[Mesa-dev] [PATCH resend 3/7] i965: Enable hardware-generated binding tables on render path.

Tue Jun 9 10:29:43 PDT 2015

On Tuesday, June 09, 2015 03:01:00 PM Abdiel Janulgue wrote:
> 
> Thanks a lot Ken! Your help in debugging this pointed me in the right
> direction! I had some further observations below:
> 
> On 06/09/2015 11:08 AM, Kenneth Graunke wrote:
> 
> > 
> > (To bring the mailing list up to speed: Abdiel mentioned on IRC tonight
> > that this is actually still necessary---some Piglit tests worked with
> > the offset removed, but real applications didn't work.  I then noticed
> > that even "shader_runner glsl-fs-texture2d.shader_test" breaks when
> > hw_bt_start_offset = 0 - even with the workaround Abdiel mentions).
> > 
> > Abdiel,
> > 
> > I think I figured out why this is necessary.  In gen[78]_disable_stages,
> > we issue 3DSTATE_BINDING_TABLE_POINTERS_HS/DS packets with a "pointer"
> > value of 0.
> > 
> > In the software binding table case, this points to the start of the
> > batch buffer, which is harmless because the disabled HS/DS won't read
> > any surfaces.
> > 
> > However, the hardware binding table case is different: upon receiving
> > a 3DSTATE_BINDING_TABLE_POINTERS_XS packet, the hardware *writes* the
> > current on-die binding table to the given offset.  This is a maximum
> > of 256 16-bit surface state pointers.
> > 
> > My theory is that if we program legitimate binding tables at offset 0,
> > they get clobbered when gen7_disable_stages says that the HS/DS binding
> > tables should be written to offset 0.
> > 
> > By starting at an offset of 256 * sizeof(uint16_t), we are essentially
> > allocating a "dummy" binding table of maximum size.
> > 
> > Three things I tried fixed the problem:
> > 1. Remove 3DSTATE_BINDING_TABLE_POINTERS_HS/DS from gen7_disable_stages.
> > 
> >    We never tell the HW to write out HS/DS tables, so the PS table at
> >    offset 0 doesn't get clobbered.
> 
> I vaguely remember somehow sometime ago that removing the "nullify
> binding table pointer" resulted in some random hangs.
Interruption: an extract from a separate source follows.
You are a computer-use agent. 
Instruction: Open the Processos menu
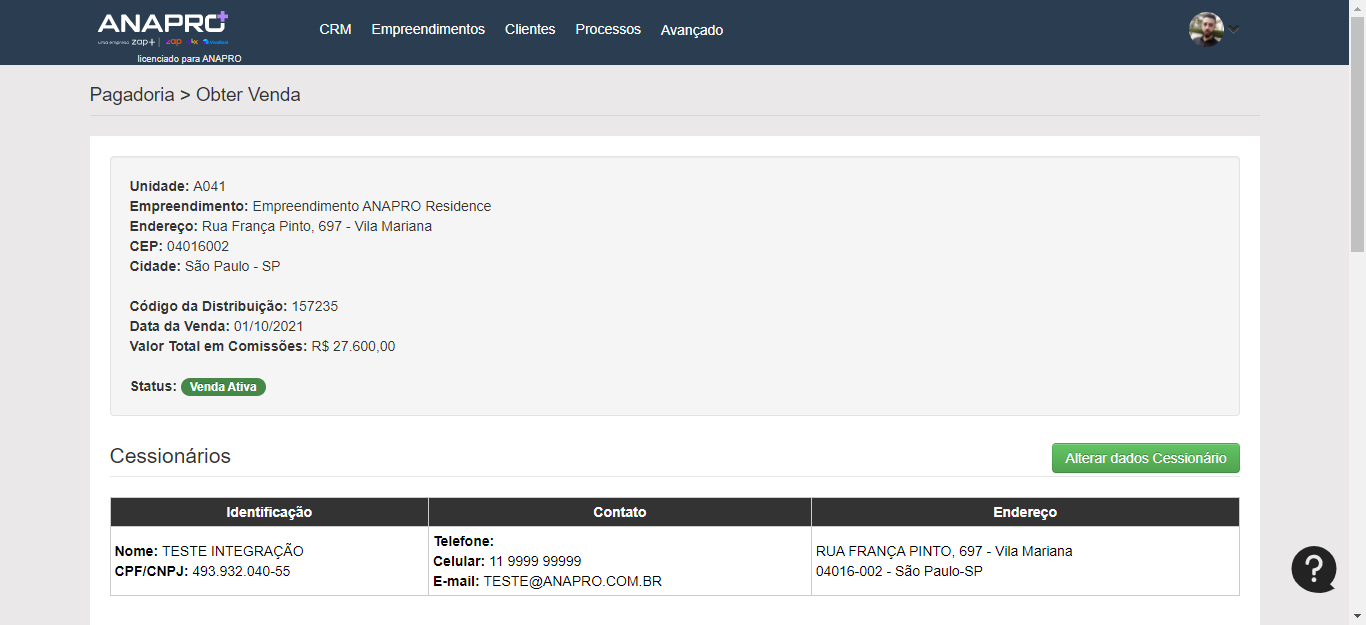[x=608, y=29]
But I can't
> remember which exact test or game I used. So don't take my word for it.
> 
> > 
> > 2. Change those packets to use offset 16000 (something large).
> > 
> >    We write out useless HS/DS tables, but to an unused spot in the
> >    buffer, so they don't trash anything.
> > 
> > 3. Move the gen7_disable_stages atom immediately after the
> >    gen7_hw_binding_tables atom in the list.
> > 
> >    Instead of writing VS/PS tables then clobbering them with HS/DS,
> >    we reverse the order: write garbage HS/DS tables, then clobber them
> >    with the (actually useful) PS table.
> > 
> 
> > This brought up a question: how does the hardware know how large of a
> > table to write?  Does it always write out all 256 entries?
> > 
> > It certainly seems to, as far as I can tell.  But that would mean that
> > when increasing brw->hw_bt_pool.next_offset, we always need to add
> > 256 * sizeof(uint16_t), even if the table only has a few useful entries.
> > I'm a bit confused, because we're not doing that today...so shouldn't
> > something have broken?
> 
> I did further digging and found out that the answer is both yes and no.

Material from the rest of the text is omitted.